Thread: order of operations for pg_restore

order of operations for pg_restore

From
Andrew Hammond
Date:
I'm working on a tool that runs pg_restore with -j 4. I notice that
after COPYing in the data, pg_restore does two indexes and a cluster
command in parallel. The first CREATE INDEX is running, the CLUSTER
command is waiting on it and the second CREATE INDEX is waiting on the
CLUSTER. This seems sub-optimal. Would it make sense to run the
CLUSTER command first? I'm pretty sure I can replicate the behavior if
necessary. Running 9.1.2.

Andrew


Re: order of operations for pg_restore

From
Andrew Dunstan
Date:

On 01/11/2012 07:57 PM, Andrew Hammond wrote:
> I'm working on a tool that runs pg_restore with -j 4. I notice that
> after COPYing in the data, pg_restore does two indexes and a cluster
> command in parallel. The first CREATE INDEX is running, the CLUSTER
> command is waiting on it and the second CREATE INDEX is waiting on the
> CLUSTER. This seems sub-optimal. Would it make sense to run the
> CLUSTER command first? I'm pretty sure I can replicate the behavior if
> necessary. Running 9.1.2.
>



Well, we don't actually run CLUSTER. We run a command to mark a table as 
clustered on the index. The nasty part is that it's not a separate TOC 
member, it's in the same TOC as the index creation.
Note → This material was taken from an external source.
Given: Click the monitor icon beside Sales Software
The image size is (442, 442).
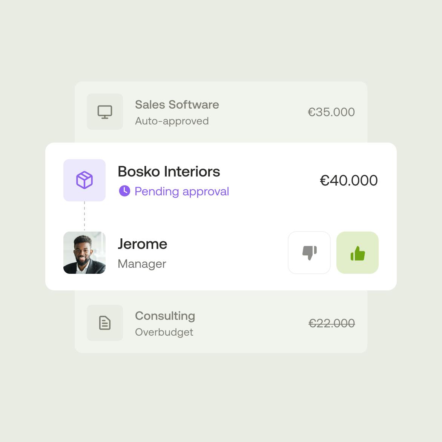Looking at the screenshot, I should 105,112.
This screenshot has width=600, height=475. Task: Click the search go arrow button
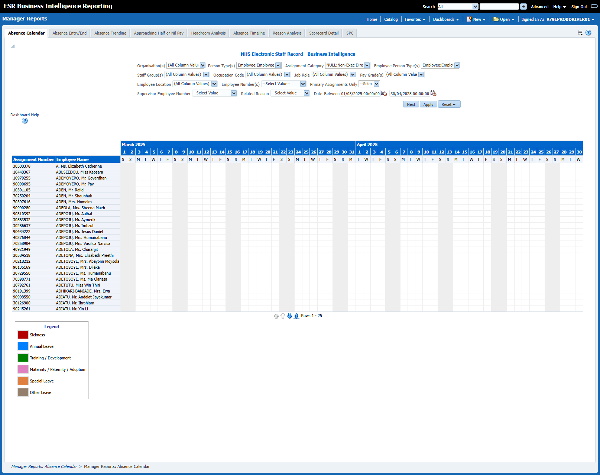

But ALTER TABLE has 
different locking requirements from CREATE INDEX. If the clustered index 
is not one created from a constraint we could have the dependencies 
wrong. It looks like this is something we all missed when parallel 
restore was implemented. I think we might need to split the ALTER TABLE 
... CLUSTER from its parent statement.